Teks Pilihan:
"""

Page 26 - PEMIKIRAN INDONESIA MODERN 2015
P. 26
Sejarah Pemikiran Indonesia Modern
Ataukah strategi bekerja sama dengan kekuasaan kolonial perlu
dijalankan dengan harapan secara bertahap kemerdekaan bisa dicapai --
seperti yang dijalankan golongan ko-operator? Lebih daripada
perdebatan strategi perjuangan di masa Bung Hatta menyampaikan
pidatonya pergerakan kebangsaan Indonesia telah memasuki masa
pertarungan ideologi.
Tetapi kalau akar sejarah pemikiran politik kebangsaan ditelaah,
maka tampaklah bahwa pemecahan masalah, bukannya penghamparan
realitas empiris dan bahkan juga tidak pemahaman atas realitas empiris,
yang lebih dulu tampil ke dalam wilayah publik. Ketika majalah
Insulinde (1901-1904) yang terbit di kota Padang, mempropagandakan
tentang betapa pentingnya masyarakat didera oleh semangat “kemajuan”
untuk memasuki ”dunia maju”, majalah ini tidak memerlukan argumen
yang bertolak dari realitas empiris. Seruan “kemajuan” telah langsung
sampai ke jantung pemecahan masalah. Realitas empiris rupanya sudah
terlalu jelas. Tanpa harus dikatakan realitas yang tak terbantahkan itu
telah berada di hadapan mata. Realitas yang tidak dikatakan ialah
“Kompenie” adalah pemenang dan penguasa negeri “kita” dan kompeni
memperlihatkan bahwa kekuasaan ini adalah bagian dari “negeri maju”.

"""

Informasi yang Diberikan:
"""

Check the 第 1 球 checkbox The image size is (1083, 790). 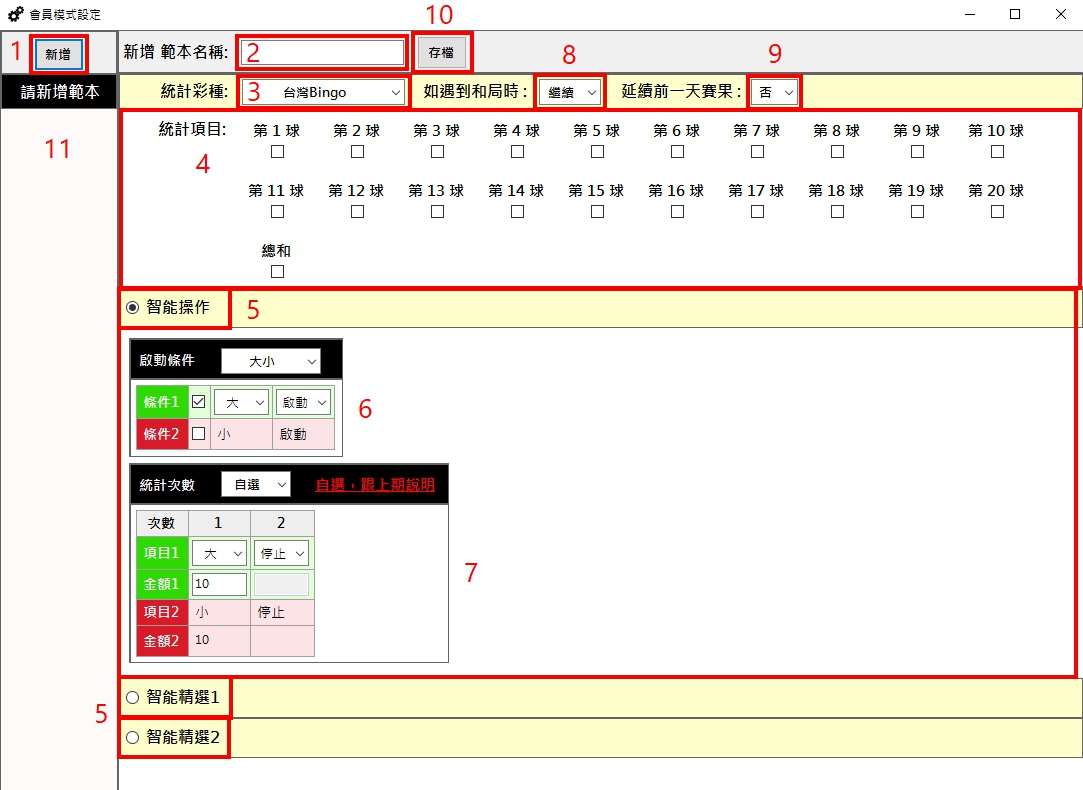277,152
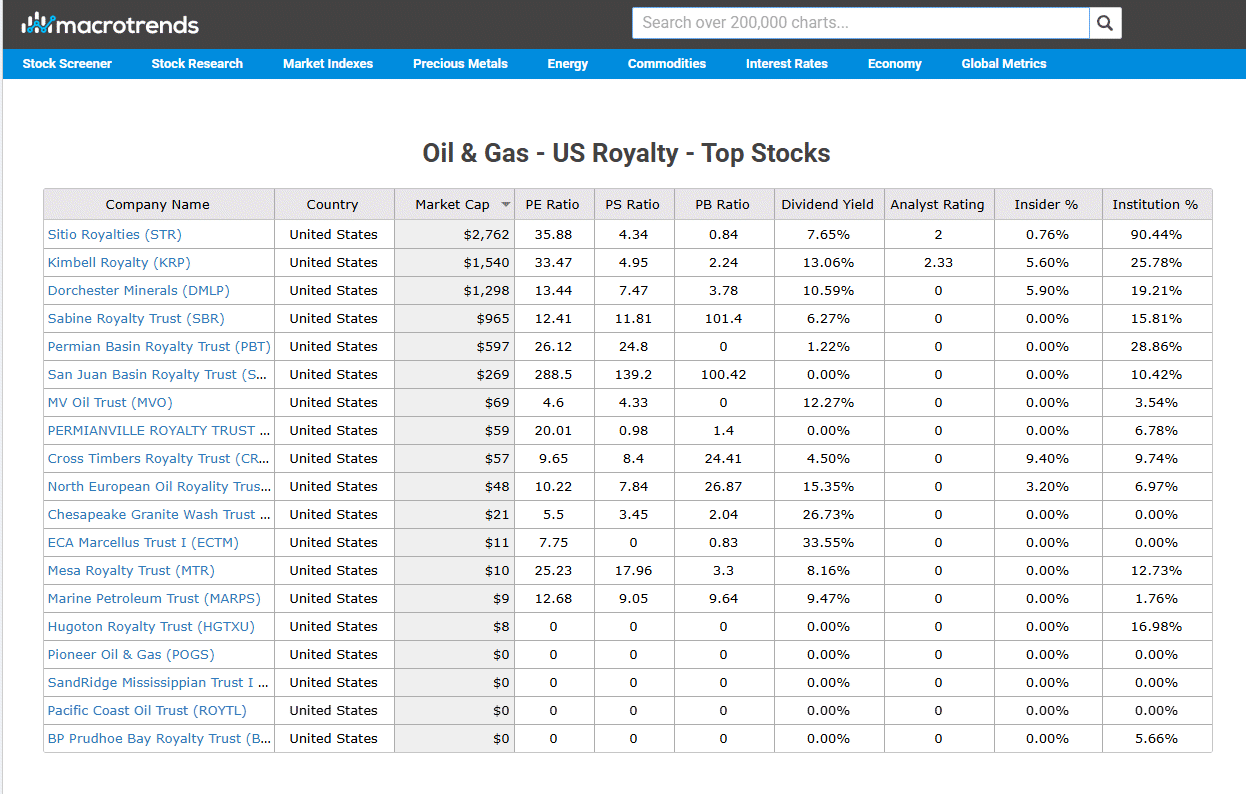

"""
"""

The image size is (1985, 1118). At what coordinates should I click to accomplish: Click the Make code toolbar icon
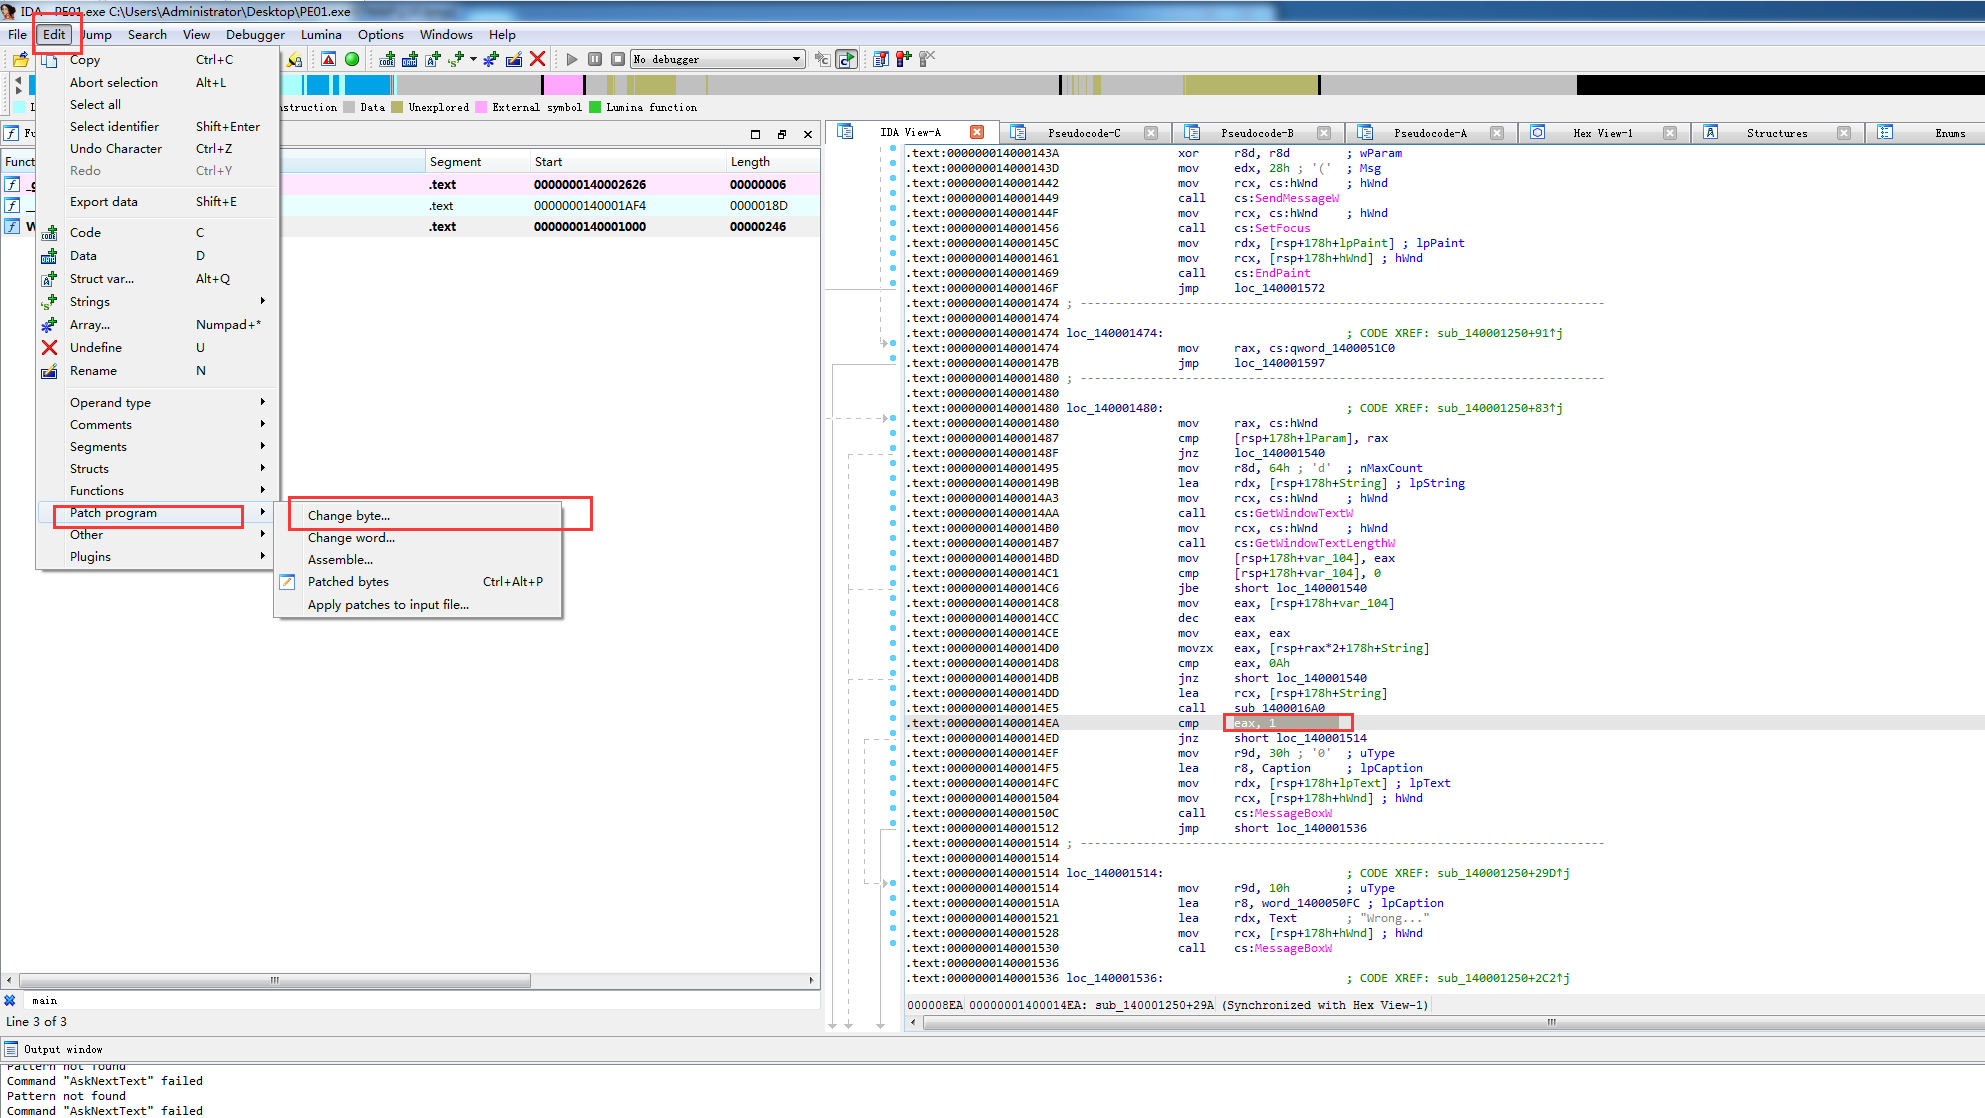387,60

"""
"""

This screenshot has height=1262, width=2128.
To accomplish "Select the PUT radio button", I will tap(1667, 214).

"""

Petunjuk 1: Menurut teks tentang pemikiran kebangsaan Indonesia, di kota mana majalah Insulinde terbit?
Petunjuk 2: Lanjutkan teks tentang pemikiran kebangsaan Indonesia mulai dari kalimat terakhirnya.

Jawaban Tugas 1: Di kota Padang.

Jawaban Tugas 2:
Jika realitas kehidupan “kita” dibanding dengan dunia luar, seperti
Eropa dan juga Jepang, jelaslah “kita“ kalah dan tampak pula
terbelakang. “Kita“ tidak atau belum menjadi bagian dari “dunia maju”.
Dalam suasana keinginan untuk memberikan pemecahan
terhadap realitas empiris yang tidak perlu lagi dikatakan ini pulalah
Abdul Rivai dalam tulisan-tulisannya yang dimuat dalam Warta Hindia –
majalah yang terbit di negeri Belanda di awal abad 20--memperkenalkan
berbagai istilah yang bernada sosiologis tetapi sesungguhnya mengajak
“bangsa Hindia” (istilah yang dipakainya) untuk memasuki dunia baru.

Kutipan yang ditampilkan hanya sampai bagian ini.